Use the Jorvik Profile (CON02)
Level \(\rightarrow\) Advisory
- Category
- Safety:
\(\checkmark\)
- Cyber:
\(\checkmark\)
- Goal
- Maintainability:
\(\checkmark\)
- Reliability:
\(\checkmark\)
- Portability:
\(\checkmark\)
- Performance:
\(\checkmark\)
- Security:
Remediation \(\rightarrow\) High
Verification Method \(\rightarrow\) GNATcheck rule:
uses_profile:jorvik
Mutually Exclusive \(\rightarrow\) CON01
Reference
Ada Reference Manual: D.13 The Ravenscar and Jorvik Profiles
Description
The following profile must be in effect:
pragma Profile (Jorvik);
The profile is equivalent to the following set of pragmas:
pragma Task_Dispatching_Policy (FIFO_Within_Priorities);
pragma Locking_Policy (Ceiling_Locking);
pragma Detect_Blocking;
pragma Restrictions (
No_Abort_Statements,
No_Dynamic_Attachment,
No_Dynamic_CPU_Assignment,
No_Dynamic_Priorities,
No_Local_Protected_Objects,
No_Local_Timing_Events,
No_Protected_Type_Allocators,
No_Requeue_Statements,
No_Select_Statements,
No_Specific_Termination_Handlers,
No_Task_Allocators,
No_Task_Hierarchy,
No_Task_Termination,
Pure_Barriers,
Max_Task_Entries => 0,
No_Dependence => Ada.Asynchronous_Task_Control,
No_Dependence => Ada.Execution_Time.Group_Budgets,
No_Dependence => Ada.Execution_Time.Timers,
No_Dependence => Ada.Task_Attributes,
No_Dependence => System.Multiprocessors.Dispatching_Domains);
The following restrictions are part of the Ravenscar profile but not part of the Jorvik profile.

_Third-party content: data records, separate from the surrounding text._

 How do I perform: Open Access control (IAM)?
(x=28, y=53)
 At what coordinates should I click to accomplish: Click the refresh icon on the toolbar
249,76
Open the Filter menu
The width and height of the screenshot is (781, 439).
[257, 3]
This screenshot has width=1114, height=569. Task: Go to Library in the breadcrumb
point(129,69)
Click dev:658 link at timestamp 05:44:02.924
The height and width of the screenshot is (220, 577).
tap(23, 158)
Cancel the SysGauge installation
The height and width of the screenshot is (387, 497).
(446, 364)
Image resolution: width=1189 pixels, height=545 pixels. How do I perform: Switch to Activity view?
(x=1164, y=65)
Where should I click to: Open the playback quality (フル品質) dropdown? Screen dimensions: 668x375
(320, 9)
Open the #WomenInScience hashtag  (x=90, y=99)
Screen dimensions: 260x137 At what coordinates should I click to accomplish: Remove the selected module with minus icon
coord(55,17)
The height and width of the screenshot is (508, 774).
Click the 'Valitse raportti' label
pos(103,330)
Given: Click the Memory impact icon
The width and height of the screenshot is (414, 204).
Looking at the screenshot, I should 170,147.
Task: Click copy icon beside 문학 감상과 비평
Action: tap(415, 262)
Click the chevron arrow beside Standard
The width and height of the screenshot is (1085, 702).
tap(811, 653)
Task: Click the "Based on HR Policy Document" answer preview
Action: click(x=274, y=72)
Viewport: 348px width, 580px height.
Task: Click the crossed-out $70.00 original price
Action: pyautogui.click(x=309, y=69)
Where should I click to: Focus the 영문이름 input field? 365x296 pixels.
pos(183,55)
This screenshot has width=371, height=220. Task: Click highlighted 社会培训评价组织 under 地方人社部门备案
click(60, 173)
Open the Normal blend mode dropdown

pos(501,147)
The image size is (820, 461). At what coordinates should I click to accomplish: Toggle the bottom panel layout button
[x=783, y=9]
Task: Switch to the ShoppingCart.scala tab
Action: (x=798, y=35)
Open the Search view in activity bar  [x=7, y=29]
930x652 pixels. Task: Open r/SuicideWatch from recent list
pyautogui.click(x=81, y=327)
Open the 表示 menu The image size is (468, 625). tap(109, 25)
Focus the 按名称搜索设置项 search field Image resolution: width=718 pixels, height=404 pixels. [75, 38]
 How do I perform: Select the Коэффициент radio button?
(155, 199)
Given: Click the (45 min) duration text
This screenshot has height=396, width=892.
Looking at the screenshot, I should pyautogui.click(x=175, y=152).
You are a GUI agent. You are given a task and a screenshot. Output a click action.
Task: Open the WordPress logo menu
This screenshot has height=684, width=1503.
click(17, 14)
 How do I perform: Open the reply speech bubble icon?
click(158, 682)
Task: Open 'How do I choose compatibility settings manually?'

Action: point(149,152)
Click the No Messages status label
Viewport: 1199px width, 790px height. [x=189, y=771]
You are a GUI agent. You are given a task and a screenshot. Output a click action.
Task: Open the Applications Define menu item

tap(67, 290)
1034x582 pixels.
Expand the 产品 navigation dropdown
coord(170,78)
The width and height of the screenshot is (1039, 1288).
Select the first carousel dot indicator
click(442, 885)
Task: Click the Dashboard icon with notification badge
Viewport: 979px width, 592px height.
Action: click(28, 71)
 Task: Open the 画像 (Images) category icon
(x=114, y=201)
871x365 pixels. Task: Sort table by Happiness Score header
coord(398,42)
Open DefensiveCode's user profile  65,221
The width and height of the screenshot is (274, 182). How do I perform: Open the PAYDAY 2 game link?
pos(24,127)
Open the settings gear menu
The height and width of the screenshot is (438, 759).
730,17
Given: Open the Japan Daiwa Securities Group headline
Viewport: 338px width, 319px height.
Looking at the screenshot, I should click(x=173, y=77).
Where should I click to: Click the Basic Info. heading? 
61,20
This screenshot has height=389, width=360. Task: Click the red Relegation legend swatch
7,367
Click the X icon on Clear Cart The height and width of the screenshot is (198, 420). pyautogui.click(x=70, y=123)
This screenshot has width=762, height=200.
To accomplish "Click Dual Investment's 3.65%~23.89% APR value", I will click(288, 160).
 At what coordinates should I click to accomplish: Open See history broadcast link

No_Implicit_Heap_Allocations
No_Relative_Delay
Max_Entry_Queue_Length => 1
Max_Protected_Entries => 1
No_Dependence => Ada.Calendar
No_Dependence => Ada.Synchronous_Barriers
Jorvik also replaces restriction Simple_Barriers
with
Pure_Barriers
(a weaker requirement than the restriction
Simple_Barriers
).
Applicable Vulnerability within ISO TR 24772-2
6.59 Concurrency - Activation [GGA]
6.60 Concurrency - Directed termination [CGT]
6.61 Concurrent data access [CGX]
6.62 Concurrency - Premature termination [CGS]
6.63 Lock protocol errors [CGM]
Applicable Common Weakness Enumeration
Noncompliant Code Example
Any code disallowed by the profile. Remediation is high because use of the facilities outside the subset can be difficult to retrofit into compliance.
task body Task_T is
begin
-- Error: Max_Task_Entries => 0
accept Entry_Point do
Put_Line ("Hello World");
end Entry_Point;
loop
delay 1.0;
Put_Line ("Ping");
end loop;
end Task_T;
Compliant Code Example
task body Task_T is
begin
delay 1.0;
Put_Line ("Hello World");
loop
delay 1.0;
Put_Line ("Ping");
end loop;
end Task_T;
Notes
The Ada builder will detect violations. GNATcheck can also detect violations.